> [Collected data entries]
· · · · ·

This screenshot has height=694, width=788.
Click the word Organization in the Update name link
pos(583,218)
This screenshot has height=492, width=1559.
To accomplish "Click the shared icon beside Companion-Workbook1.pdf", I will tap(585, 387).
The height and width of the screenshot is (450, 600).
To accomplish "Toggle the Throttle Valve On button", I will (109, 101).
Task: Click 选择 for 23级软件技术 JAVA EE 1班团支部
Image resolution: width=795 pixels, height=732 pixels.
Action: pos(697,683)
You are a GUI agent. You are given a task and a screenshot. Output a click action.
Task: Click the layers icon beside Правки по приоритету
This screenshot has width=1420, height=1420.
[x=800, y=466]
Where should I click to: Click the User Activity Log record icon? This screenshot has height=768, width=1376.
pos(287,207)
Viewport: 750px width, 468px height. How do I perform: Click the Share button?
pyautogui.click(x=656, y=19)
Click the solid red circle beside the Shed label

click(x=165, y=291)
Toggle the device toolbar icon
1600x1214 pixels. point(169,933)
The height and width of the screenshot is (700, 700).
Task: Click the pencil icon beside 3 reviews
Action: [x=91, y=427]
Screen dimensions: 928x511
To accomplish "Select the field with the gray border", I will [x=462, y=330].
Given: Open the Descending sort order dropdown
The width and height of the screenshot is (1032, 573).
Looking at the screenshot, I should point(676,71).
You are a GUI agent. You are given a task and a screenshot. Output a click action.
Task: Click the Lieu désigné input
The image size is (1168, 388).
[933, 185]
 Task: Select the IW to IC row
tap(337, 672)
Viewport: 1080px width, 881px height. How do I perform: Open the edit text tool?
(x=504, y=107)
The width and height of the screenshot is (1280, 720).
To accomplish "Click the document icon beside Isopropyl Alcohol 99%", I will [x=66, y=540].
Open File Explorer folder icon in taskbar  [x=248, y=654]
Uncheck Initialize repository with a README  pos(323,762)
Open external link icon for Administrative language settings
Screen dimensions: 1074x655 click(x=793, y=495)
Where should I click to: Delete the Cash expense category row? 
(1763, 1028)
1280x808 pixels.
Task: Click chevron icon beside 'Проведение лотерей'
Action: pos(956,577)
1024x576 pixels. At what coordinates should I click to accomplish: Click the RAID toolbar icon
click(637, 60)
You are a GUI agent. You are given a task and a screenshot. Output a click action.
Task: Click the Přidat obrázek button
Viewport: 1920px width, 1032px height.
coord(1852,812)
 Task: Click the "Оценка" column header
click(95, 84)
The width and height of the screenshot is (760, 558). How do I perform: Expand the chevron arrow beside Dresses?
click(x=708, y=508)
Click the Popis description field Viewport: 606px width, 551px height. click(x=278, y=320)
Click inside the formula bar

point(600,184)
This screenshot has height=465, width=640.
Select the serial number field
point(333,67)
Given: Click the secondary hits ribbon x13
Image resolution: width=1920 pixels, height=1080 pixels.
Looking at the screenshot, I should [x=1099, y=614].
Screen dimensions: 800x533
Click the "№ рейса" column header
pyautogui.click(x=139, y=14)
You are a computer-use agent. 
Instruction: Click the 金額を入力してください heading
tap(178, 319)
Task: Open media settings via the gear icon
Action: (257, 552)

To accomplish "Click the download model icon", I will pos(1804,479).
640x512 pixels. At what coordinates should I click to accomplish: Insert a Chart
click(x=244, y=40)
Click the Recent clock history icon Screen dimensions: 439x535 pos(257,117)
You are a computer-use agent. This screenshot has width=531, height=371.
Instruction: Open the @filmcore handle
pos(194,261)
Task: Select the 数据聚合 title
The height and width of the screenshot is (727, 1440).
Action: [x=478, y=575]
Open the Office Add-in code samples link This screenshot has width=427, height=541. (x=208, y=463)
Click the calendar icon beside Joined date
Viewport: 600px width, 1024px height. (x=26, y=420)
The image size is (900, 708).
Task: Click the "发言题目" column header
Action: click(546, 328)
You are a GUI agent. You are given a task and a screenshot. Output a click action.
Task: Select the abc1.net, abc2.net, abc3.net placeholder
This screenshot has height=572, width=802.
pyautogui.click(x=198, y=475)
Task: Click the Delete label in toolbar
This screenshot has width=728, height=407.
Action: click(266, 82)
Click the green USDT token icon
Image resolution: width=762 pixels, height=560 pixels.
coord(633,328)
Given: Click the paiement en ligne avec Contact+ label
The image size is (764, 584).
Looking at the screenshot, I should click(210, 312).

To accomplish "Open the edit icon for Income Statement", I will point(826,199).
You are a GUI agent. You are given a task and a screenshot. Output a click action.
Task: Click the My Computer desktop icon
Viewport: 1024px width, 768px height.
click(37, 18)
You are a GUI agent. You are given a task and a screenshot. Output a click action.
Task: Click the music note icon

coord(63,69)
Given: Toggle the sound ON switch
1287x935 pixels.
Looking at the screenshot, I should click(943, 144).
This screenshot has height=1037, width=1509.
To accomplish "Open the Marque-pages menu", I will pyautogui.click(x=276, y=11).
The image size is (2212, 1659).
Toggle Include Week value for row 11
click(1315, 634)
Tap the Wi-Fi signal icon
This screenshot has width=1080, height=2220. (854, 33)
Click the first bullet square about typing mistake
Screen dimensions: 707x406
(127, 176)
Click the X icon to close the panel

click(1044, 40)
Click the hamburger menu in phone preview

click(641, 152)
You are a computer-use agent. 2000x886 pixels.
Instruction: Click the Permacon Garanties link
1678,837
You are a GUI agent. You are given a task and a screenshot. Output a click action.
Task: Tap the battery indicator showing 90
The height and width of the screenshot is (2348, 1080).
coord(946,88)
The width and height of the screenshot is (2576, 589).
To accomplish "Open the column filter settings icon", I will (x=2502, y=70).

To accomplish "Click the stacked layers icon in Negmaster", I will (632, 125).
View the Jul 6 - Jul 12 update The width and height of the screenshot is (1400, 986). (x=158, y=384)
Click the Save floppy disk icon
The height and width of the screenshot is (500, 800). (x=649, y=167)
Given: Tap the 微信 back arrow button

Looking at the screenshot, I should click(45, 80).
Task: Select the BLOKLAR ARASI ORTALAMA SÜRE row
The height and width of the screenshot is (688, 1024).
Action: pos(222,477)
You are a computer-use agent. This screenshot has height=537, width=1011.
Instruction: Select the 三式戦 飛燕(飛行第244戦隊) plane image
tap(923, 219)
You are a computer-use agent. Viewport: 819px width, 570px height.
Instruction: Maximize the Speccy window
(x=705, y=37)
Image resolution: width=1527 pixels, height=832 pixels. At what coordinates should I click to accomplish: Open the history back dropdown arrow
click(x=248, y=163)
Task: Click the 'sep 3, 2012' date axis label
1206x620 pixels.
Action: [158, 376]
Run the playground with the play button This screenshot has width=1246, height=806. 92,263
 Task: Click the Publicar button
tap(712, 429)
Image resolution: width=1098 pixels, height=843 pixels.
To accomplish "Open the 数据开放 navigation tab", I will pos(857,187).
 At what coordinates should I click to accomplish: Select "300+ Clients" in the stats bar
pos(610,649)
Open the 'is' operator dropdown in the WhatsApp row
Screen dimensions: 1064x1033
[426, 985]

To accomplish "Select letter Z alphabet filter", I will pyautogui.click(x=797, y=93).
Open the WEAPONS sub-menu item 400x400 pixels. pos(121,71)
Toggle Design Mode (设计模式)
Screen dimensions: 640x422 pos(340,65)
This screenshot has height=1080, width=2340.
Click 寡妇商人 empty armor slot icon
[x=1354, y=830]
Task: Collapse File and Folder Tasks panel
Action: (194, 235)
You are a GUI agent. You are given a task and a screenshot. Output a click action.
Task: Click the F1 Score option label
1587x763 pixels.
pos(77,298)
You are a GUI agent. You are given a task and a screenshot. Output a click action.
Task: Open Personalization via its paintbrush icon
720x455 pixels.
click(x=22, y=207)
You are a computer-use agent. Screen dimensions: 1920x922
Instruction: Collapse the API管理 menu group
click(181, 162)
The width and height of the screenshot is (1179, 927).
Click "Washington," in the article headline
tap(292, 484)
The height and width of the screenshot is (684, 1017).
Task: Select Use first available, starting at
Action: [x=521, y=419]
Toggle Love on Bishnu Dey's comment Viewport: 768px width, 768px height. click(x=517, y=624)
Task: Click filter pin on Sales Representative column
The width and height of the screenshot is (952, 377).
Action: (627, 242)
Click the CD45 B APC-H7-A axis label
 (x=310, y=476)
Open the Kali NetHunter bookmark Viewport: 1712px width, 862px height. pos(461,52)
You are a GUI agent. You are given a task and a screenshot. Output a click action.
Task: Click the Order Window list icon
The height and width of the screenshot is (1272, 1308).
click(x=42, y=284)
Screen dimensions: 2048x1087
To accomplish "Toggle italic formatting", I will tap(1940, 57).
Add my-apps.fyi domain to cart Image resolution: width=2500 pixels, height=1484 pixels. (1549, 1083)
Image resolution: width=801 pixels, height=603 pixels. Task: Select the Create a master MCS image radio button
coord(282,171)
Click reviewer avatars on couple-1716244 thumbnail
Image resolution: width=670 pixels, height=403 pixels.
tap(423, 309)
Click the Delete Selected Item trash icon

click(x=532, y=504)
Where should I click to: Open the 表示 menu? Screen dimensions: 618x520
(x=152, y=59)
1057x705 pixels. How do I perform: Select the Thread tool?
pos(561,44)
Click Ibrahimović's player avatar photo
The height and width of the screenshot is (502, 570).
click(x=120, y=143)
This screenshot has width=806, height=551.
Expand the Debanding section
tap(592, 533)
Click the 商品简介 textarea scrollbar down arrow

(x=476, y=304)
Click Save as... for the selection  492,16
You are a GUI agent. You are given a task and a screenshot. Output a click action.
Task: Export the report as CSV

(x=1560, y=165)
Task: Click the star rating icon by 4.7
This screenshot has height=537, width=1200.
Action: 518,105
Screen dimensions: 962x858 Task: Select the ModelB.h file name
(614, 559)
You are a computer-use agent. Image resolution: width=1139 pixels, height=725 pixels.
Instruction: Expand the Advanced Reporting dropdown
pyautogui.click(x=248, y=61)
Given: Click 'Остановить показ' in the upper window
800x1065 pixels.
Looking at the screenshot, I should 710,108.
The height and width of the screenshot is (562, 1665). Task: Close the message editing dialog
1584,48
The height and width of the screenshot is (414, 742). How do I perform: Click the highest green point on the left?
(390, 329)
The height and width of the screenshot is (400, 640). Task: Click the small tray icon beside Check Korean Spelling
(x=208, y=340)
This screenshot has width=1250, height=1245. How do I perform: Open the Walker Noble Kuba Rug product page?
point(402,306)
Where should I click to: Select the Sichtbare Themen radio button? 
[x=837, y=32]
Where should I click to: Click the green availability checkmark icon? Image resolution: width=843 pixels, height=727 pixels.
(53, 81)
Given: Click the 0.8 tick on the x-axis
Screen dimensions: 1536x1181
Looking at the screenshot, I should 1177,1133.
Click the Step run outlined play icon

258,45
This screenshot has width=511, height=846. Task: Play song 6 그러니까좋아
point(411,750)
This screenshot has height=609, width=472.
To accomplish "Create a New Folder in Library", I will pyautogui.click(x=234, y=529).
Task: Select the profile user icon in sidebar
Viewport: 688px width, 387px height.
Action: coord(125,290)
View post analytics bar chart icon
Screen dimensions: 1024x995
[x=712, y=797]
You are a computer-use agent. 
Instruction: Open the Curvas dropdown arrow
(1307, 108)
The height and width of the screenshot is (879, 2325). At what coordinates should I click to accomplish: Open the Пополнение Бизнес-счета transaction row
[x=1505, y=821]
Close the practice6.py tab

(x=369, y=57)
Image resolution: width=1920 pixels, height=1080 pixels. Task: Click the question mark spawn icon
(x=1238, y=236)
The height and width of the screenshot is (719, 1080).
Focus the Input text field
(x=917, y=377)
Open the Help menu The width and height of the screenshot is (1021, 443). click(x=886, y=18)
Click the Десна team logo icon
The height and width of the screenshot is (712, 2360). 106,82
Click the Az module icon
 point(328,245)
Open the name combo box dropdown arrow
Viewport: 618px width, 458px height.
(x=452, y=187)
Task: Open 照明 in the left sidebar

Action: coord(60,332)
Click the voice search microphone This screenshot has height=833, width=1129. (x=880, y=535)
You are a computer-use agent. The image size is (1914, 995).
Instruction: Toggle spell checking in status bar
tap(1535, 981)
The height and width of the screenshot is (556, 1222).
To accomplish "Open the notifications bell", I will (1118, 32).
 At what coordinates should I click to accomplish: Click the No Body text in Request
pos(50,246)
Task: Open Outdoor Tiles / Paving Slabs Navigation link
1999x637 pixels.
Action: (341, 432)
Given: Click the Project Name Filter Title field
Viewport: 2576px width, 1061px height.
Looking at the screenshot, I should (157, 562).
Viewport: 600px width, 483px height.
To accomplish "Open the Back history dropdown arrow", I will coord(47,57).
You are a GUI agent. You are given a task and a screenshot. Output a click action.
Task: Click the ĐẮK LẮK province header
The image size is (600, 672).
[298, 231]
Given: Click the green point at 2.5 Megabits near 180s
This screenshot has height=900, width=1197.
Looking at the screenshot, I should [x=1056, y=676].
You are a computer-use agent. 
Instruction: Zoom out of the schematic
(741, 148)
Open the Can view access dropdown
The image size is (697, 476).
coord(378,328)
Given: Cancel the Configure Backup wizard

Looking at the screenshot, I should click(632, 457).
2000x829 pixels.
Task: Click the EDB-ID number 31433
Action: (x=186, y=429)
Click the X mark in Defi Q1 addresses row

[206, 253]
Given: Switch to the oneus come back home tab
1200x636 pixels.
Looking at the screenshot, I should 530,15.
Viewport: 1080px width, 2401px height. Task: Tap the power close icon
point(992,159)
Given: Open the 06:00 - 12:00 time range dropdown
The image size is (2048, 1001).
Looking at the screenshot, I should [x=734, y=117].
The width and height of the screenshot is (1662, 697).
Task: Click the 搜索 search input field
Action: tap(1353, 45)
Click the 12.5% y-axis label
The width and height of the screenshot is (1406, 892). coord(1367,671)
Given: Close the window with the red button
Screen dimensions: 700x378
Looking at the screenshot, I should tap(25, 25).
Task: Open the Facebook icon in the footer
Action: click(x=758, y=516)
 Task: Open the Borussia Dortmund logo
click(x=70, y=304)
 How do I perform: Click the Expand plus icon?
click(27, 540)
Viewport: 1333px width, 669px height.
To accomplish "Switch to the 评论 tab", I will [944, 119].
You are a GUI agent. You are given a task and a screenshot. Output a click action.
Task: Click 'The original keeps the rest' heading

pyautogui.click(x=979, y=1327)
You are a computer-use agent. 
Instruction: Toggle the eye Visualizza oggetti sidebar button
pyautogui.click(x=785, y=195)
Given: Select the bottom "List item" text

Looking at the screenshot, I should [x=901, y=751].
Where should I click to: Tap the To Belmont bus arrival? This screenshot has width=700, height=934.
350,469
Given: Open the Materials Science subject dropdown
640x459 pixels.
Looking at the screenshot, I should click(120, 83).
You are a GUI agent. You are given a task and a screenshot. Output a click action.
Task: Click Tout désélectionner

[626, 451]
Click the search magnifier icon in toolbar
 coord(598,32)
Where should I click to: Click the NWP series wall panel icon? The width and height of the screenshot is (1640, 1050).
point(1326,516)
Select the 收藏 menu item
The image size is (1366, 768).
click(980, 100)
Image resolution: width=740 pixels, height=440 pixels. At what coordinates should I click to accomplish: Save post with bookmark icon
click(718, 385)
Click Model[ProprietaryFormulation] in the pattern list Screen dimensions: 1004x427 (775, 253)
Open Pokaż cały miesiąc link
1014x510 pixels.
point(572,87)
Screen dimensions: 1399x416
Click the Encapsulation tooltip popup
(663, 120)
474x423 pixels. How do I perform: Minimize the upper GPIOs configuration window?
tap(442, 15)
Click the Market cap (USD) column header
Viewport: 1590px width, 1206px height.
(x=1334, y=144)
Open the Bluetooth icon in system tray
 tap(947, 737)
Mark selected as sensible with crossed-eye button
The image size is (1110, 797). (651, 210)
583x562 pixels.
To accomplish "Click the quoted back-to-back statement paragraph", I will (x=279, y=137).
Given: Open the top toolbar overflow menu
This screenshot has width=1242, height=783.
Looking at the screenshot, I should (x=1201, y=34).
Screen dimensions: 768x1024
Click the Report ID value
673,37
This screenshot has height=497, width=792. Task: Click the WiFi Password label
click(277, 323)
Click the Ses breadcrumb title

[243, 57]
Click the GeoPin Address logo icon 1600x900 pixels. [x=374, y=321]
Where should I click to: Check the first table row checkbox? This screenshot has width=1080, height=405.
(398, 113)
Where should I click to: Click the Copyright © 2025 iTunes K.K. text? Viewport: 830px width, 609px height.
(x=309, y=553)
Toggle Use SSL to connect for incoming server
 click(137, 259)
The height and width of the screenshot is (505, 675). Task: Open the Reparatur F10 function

· · · · ·

Search the entries for the word "layers" and show every line that has it.

> [ANSWER AREA]
Task: Click the layers icon beside Правки по приоритету
To accomplish "Click the stacked layers icon in Negmaster", I will (632, 125).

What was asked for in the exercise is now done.